Sunday, April 26, 2009

Book Review: Lee Child - Gone Tomorrow (2009)

Gone Tomorrrow - Lee Child

AKA The Return of Jack Reacher, all 196cm, 250lbs of hardcore trained badness

The 13th Jack Reacher novel, Gone Tomorrow starts with the former Military Policeman making his way into New York on the Subway - sounds like a normal occurance, but such things never tend to end that way when Reacher is about, and while running through the Israeli produced “Watch-list” that identifies potential suicide bombers, Reacher realises he has a problem - there’s a very, very good chance the lady sitting a few rows in front of him is a suicide bomber…

I’m the first to admit that Lee Childs’ Jack Reacher books aren’t what would be classed as great literature - put it this way they’re never gonna appear on any “Serious Award lists”. What they do offer though, if you’re prepared to suspend your sense of dis-belief, are some bloody good, if a wee-bit far fetched, stories.

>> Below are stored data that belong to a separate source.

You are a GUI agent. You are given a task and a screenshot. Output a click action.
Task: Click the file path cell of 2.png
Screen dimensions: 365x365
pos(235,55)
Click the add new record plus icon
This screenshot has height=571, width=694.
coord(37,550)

Unusually for a Lee Child book, I hadn’t read all that much about this online, other than the “promotional blurb” that appears on the back of the book:

Suicide bombers are easy to spot. They give out all kinds of tell-tale signs. Mostly because they’re nervous. By definition they’re all first-timers.

There are twelve things to look for. No one who has worked in law enforcement will ever forget them.

New York City. The subway, two o’clock in the morning. Jack Reacher studies his fellow passengers. Four are OK. The fifth isn’t…

For some reason I’d got it into my head that the entire book was gonna focus around the “suicide bomber”, especially once I started reading it, and noticed that the book is written from a first person perspective (Most of the Reacher books are written from a third person perspective), which I thought would be a really, really interesting idea - an almost 400 page book that revolves around Jack trying to stop a suicide bomber?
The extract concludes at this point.